■ **Tasks for this exercise**
**A.** Starting at "How can we better" and ending at "power and peace?", write out the passage on the gospel Christmas narratives again, switching "commemorate" to "honor".
**B.** Which lines of the records contain the word "want"? Copy each of them.

The juxtaposition of Luke’s Christmas story is one between a peace brought through violence (the Pax Romana) and one brought through nonviolence by way of Jesus (Lk 1:79; 2:14; 2:29-32). In his birth narrative, Matthew emphasizes Jesus as the new Davidic king (Luke does as well), and then goes on to show how—unlike the unfathomably violent kingdom of David—the “kingdom of God” elucidated by Jesus is about self-giving, all-embracing love and a transformation of consciousness. These narratives offer a raw critique of imperial methods of controlling people, holding onto power, conquering territory, and advancing/protecting the empire’s survival. In Matthew’s somewhat satirical style, this is epitomized by the feckless, duped, and blood-thirsty King Herod—emissary of Rome—who is so afraid of losing his power to a peasant infant that he has all of the babies in Bethlehem slaughtered. In Luke, it is epitomized in the song of the Galilean teen Mary, Jesus’ mother-to-be, who proclaims:

“He has shown strength with his arm; he has scattered the proud in the thoughts of their hearts. He has brought down the powerful from their thrones, and lifted up the lowly; he has filled the hungry with good things, and sent the rich away empty. He has helped his servant Israel, in remembrance of his mercy, according to the promise he made to our ancestors, to Abraham and to his descendants forever” (Luke 1:51-55).

How can we better understand what is going on in these narratives so we can commemorate and celebrate Christmas in all of its subversive power, reflecting on what the story is saying to people about power and peace?

First, let’s look at what the writers were doing in the first place by calling their writings evangelion(the Greek word translated “gospel” or “good news”). So much in that word. Prior to what we now know as the Christian gospels, the word evangelion had not been used to denote an account of a person in the way the gospels are narrative accounts of Jesus’ ministry. Before Christian usage, evangelionwas essentially a news-bulletin of the empire, heralding some imperial accomplishment (“good tidings”).[2] For example, after the Romans conquered a new people or marched into a rebellious colony to wreak havoc and murder, or otherwise achieved a military victory, they would post an evangelion (or more commonly plural: evangelia) stating what they had accomplished to advance the empire. There is also at least one instance when the word evangelion was used to announce or commemorate the birthday of Caesar Augustus, who was called “Lord” and “Savior” and “Son of God.” The birth of the Caesar was considered a divine birth.

Moreover, many of the lauds subjects were required to lavish upon the Roman emperor are lauds written about Jesus in the canonical gospels and other New Testament writings. These include: “Caesar is Lord,” “Savior,” and “Son of God,” as listed above. But subjects were also commanded to say of the Emperor: “There is no other name under heaven given to men by which we may be saved,” the very words used to describe Jesus in the book of Acts (4:12; Acts being Part Two of Luke’s gospel, written by the same author). In other words, the gospel writers were definitely subverting the proclamations of the Roman Empire by claiming that the Galilean teacher Jesus (rather than Caesar) was “Lord” and “Savior” and “Son of God”—the same man who had been executed by way of Rome’s favorite execution method, a cross, and who was understood by his followers to be sent by God to proclaim the upside-down values of God’s “kingdom,” calling people to seek this kingdom where the “first will be last, and the last will be first.” According to the gospel writers, Jesus’ portrait of God and of a new way of being, a new consciousness, was the true evangelion or “good news.”

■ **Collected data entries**
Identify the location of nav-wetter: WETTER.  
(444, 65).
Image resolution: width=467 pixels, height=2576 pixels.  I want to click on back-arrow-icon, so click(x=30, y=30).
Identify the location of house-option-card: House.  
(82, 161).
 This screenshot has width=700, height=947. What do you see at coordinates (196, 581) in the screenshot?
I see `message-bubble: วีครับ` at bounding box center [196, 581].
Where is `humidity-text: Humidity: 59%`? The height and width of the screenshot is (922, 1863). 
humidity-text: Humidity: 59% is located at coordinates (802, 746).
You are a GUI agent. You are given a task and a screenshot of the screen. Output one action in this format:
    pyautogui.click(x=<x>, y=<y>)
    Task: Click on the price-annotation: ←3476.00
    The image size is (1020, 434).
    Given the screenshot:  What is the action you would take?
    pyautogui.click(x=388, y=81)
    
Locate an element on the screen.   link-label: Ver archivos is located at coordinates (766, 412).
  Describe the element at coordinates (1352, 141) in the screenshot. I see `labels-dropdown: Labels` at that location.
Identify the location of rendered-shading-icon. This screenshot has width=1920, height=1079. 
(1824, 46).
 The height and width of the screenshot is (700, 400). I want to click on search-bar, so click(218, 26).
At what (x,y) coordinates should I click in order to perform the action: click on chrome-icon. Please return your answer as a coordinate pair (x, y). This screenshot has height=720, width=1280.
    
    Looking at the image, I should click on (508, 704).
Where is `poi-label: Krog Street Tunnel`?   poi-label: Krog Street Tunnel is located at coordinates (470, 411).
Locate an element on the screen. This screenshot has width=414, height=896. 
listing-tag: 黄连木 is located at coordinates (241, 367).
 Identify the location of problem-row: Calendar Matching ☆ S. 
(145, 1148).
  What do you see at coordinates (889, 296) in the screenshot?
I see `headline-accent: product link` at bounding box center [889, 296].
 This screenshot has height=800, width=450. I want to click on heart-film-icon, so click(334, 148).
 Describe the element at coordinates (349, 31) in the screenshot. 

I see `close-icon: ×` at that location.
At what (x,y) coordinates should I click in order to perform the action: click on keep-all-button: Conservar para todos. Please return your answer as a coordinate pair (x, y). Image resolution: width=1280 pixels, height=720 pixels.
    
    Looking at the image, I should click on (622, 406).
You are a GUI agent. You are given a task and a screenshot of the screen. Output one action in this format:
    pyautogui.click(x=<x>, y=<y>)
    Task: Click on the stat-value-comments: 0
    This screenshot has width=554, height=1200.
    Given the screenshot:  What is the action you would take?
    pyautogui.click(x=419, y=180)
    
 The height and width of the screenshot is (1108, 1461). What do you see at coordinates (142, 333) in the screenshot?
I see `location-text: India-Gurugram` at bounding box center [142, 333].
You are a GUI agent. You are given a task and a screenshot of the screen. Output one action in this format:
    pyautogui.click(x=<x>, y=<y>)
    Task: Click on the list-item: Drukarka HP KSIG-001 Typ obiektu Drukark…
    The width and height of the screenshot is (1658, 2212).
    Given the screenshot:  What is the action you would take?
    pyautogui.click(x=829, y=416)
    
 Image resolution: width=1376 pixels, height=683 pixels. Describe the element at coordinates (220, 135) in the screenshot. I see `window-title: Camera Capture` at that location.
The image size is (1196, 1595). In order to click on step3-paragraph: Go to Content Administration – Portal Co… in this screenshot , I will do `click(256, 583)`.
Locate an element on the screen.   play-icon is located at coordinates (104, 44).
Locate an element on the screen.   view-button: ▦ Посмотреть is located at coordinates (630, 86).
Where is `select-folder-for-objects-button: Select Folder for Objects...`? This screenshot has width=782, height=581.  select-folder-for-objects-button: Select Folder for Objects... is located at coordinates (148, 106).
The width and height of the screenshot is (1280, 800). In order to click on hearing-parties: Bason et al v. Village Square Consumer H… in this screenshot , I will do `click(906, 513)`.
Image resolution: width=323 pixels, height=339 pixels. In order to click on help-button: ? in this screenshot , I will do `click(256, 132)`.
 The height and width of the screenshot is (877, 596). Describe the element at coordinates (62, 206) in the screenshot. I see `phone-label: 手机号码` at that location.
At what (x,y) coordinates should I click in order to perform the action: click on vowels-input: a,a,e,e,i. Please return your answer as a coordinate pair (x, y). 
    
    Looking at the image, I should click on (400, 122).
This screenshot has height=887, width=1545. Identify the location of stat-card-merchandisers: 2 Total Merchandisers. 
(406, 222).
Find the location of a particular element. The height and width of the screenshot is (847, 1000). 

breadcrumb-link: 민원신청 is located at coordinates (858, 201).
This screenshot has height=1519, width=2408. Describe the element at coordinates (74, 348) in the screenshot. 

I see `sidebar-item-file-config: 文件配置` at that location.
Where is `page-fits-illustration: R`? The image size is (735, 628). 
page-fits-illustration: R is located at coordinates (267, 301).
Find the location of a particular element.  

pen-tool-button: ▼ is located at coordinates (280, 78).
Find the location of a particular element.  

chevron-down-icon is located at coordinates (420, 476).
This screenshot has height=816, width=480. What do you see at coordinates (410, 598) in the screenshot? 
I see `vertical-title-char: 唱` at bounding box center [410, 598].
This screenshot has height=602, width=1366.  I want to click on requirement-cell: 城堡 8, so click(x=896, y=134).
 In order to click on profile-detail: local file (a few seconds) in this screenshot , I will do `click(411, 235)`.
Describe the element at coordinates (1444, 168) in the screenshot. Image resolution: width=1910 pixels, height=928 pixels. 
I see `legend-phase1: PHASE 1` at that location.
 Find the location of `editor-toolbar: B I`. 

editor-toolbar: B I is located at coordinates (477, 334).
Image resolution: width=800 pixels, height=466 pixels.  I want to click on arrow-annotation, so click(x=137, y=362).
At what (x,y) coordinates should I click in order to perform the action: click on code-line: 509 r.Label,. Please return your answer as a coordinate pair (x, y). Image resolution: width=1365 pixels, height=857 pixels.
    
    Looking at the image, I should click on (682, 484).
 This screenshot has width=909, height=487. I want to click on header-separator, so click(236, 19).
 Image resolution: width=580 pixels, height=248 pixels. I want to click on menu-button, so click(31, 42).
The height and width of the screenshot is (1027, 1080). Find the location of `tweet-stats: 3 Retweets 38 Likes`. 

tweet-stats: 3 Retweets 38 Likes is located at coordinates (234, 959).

■ **Expected outputs**
**A.**
How can we better understand what is going on in these narratives so we can honor and celebrate Christmas in all of its subversive power, reflecting on what the story is saying to people about power and peace?

**B.**
Image resolution: width=467 pixels, height=2576 pixels.  I want to click on back-arrow-icon, so click(x=30, y=30).
 The height and width of the screenshot is (700, 400). I want to click on search-bar, so click(218, 26).
 This screenshot has height=800, width=450. I want to click on heart-film-icon, so click(334, 148).
This screenshot has height=602, width=1366.  I want to click on requirement-cell: 城堡 8, so click(x=896, y=134).
Image resolution: width=800 pixels, height=466 pixels.  I want to click on arrow-annotation, so click(x=137, y=362).
 This screenshot has width=909, height=487. I want to click on header-separator, so click(236, 19).
 Image resolution: width=580 pixels, height=248 pixels. I want to click on menu-button, so click(31, 42).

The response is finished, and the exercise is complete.